- _MATERIAL SUPPLIED_
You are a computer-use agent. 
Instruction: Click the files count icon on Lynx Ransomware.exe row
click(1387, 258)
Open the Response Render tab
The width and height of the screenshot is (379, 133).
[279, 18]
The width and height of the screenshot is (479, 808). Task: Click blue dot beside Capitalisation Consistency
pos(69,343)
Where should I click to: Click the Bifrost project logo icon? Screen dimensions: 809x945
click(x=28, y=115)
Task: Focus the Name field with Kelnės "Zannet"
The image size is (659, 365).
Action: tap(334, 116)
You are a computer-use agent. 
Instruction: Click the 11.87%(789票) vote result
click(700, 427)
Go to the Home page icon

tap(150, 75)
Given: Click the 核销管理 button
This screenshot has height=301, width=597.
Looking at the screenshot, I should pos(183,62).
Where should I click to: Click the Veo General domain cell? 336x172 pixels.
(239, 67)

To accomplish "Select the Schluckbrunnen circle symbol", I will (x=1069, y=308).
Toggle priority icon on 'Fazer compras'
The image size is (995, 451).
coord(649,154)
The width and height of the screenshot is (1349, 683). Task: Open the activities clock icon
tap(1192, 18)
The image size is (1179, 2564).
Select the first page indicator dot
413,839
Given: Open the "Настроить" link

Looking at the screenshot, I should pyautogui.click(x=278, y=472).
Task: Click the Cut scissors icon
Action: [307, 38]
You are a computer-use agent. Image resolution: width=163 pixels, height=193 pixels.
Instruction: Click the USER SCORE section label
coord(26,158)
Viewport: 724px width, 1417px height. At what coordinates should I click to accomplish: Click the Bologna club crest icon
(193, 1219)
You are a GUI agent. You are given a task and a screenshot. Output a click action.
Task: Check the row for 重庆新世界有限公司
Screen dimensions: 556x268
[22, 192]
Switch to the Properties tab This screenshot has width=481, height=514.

- _REQUIRED ACTION_
Emit only the final stretch of the records: the line containing "The image size is (995, 451)." through the end, each line exactly as it stands.

- _WRITTEN RESPONSE_
The image size is (995, 451).
coord(649,154)
The width and height of the screenshot is (1349, 683). Task: Open the activities clock icon
tap(1192, 18)
The image size is (1179, 2564).
Select the first page indicator dot
413,839
Given: Open the "Настроить" link

Looking at the screenshot, I should pyautogui.click(x=278, y=472).
Task: Click the Cut scissors icon
Action: [307, 38]
You are a computer-use agent. Image resolution: width=163 pixels, height=193 pixels.
Instruction: Click the USER SCORE section label
coord(26,158)
Viewport: 724px width, 1417px height. At what coordinates should I click to accomplish: Click the Bologna club crest icon
(193, 1219)
You are a GUI agent. You are given a task and a screenshot. Output a click action.
Task: Check the row for 重庆新世界有限公司
Screen dimensions: 556x268
[22, 192]
Switch to the Properties tab This screenshot has width=481, height=514.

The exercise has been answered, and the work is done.